Menurut dia, dengan ditembak mati secara langsung justru kepolisian akan kehilangan jejak menelusuri jaringan teroris.
"Terorisme dilarang oleh agama mana pun. Namun, apakah dalam penanganan kasus terorisme tidak berlaku asas praduga tak bersalah?" tanya Presidium Ikatan Cendekiawan Muslim Indonesia (ICMI) itu.
Sebelumnya, pada Rabu (8/5) tim Detasemen Khusus 88 gabungan Polda Jawa Barat dan Polres Cimahi menembak mati tiga terduga teroris. Ketiga terduga teroris tersebut bertahan di rumah kontrakan di Kampung Batu Rengat, RT 2/8 Desa Cigondewah Hilir, Kecamatan Margaasih, Kabupaten Bandung, Jawa Barat.
Tindakan tim Densus 88 terhadap terduga teroris itu menimbulkan pro dan kontra di kalangan masyarakat, elit politik dan pengamat.

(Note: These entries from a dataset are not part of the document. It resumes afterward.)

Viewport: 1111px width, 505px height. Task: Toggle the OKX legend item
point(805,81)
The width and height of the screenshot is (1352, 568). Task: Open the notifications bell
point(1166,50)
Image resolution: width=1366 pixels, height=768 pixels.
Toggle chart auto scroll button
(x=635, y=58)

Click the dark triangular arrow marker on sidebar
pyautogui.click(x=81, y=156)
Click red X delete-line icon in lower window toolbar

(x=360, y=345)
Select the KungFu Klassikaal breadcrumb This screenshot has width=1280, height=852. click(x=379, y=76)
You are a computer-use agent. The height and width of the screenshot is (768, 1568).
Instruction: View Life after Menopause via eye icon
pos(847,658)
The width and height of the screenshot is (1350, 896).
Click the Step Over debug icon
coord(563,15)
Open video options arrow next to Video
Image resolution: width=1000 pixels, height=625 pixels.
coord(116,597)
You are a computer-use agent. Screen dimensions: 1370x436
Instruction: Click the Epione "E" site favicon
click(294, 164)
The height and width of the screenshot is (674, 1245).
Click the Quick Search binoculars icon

Ketua Komisi III DPR RI Gede Pasek Suardika memuji kinerja Densus 88 Polri yang mampu melumpuhkan sejumlah oknum yang terduga kelompok jaringan teroris di sejumlah daerah di Indonesia.
"Saya memuji kinerja tim Densus 88 Polri yang mampu melumpuhkan terduga teroris sebelum mereka melakukan tindakan teror di masyarakat," katanya.
Namun, dia mengatakan aparat jangan hanya melakukan tindakan preventif sehingga terjadi baku tembak dalam mencegah kelompok teroris bereaksi. Yang lebih penting, kata dia, bagaimana memutus dan membubarkan ideologi yang dianutnya dengan tindakan represif.
Sementara itu, Rektor Universitas Islam Indonesia Yogyakarta Edy Suandi Hamid mengatakan penggerebekan oleh Densus 88 terkesan seperti tayangan "entertainment" yang mempertontonkan aksi pembunuhan dan penyerangan terhadap teroris.
"Hal itu tidak mendidik, karena aksi tersebut diliput televisi yang juga ditonton anak-anak, sehingga secara psikologis mempengaruhi pembentukan kepribadian anak atau mengajarkan sadisme," katanya.
Menurut dia, penggrebekan terduga teroris di Bandung cenderung "show of war", dengan menembak mati dan melakukan operasi dengan cara mengundang wartawan. Hal itu, kata dia, sangat berbahaya bagi wartawan dan masyarakat sekitar.